In questi termini il problema non pare essere più quello del riproporsi di una vicenda “interna” statunitense, dell’”eterno ritorno” della mai risolta questione delle minoranze nella storia della città americana. Al contrario questa ipotesi si svela solo come tentativo rassicurante di riportare quanto avvenuto a degli schemi consueti, mentre è necessario invece far slittare tutta la questione su di un diverso piano, rinviandola alle modificazioni che hanno investito il contesto internazionale.
E’ possibile ipotizzare che nel riot si sia invece consumata l’esplosione di una crisi con radici molto più remote, che in esso siano emerse contraddizioni che rinviano decisamente a una dimensione globale.
Va ricordato che Los Angeles è un modello originale di megalopoli, una serie di insediamenti diffusi, disseminati, una non-città sparpagliata su di un territorio enorme, priva di una centralità chiaramente definita.
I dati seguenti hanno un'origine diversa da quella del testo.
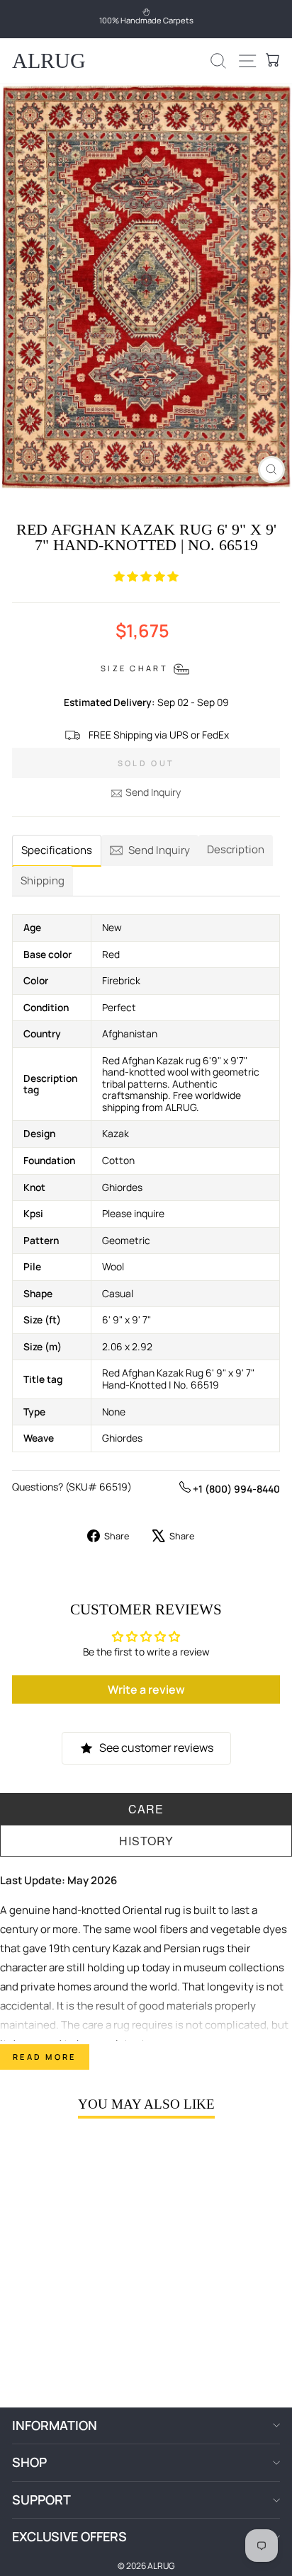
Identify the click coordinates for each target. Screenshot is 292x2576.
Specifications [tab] (56, 850)
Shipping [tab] (42, 880)
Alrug (49, 60)
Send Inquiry (153, 792)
Inoltre la città è stata meta di flussi migratori senza precedenti a partire dagli anni Ottanta: sono stati stimati in 5-600.000 i nuovi arrivi annui. E’ in quest’epoca che sono cresciute in essa le tensioni, che è nata una città divisa in due, da una parte la scintillante metropoli d’importanza mondiale, dall’altra la “capitale del terzo mondo” della povertà crescente e dei senza tetto. La città si è così trovata sospinta tra le più importanti Città globali, ma ha sperimentato una ulteriore polarizzazione dal punto di vista sociale e spaziale, che ha completamente rimescolato le carte della distribuzione della popolazione nelle diverse aree. Nelle periferie della “città degli angeli” le presenze dei migranti si incrociano, si scontrano, si misurano le une con le altre, in una sommaria valutazione delle forze reciproche, senza mai giungere a costituire un’immagine di senso della città che presenti caratteristiche comuni.
A Los Angeles si fanno i conti con la fine di una determinata storia della città. Se è vero che in essa alligna una questione sociale che non è immediatamente “spazializzata” come quella europea, dato che qui la banlieue è ovunque, questa “perdita del centro” non promette nessuna possibile ricomposizione. I fatti del ‘92 si profilano come un tipo nuovo di violenza collettiva, che coinvolge più gruppi, e che ha luogo in un teatro spaziale che sempre meno ricorda l’immagine consueta di città. Le radici della rivolta stanno nelle forze del mutamento sociale e spaziale che attraversa il pianeta, nell’internazionalizzazione della forza lavoro migrante e nel suo sradicamento. Il riot ha posto una serie di questioni che allungano la loro ombra su tutto il pianeta: oggi studiare Los Angeles vuol dire riflettere sul futuro non solo dell’America, ma del mondo intero.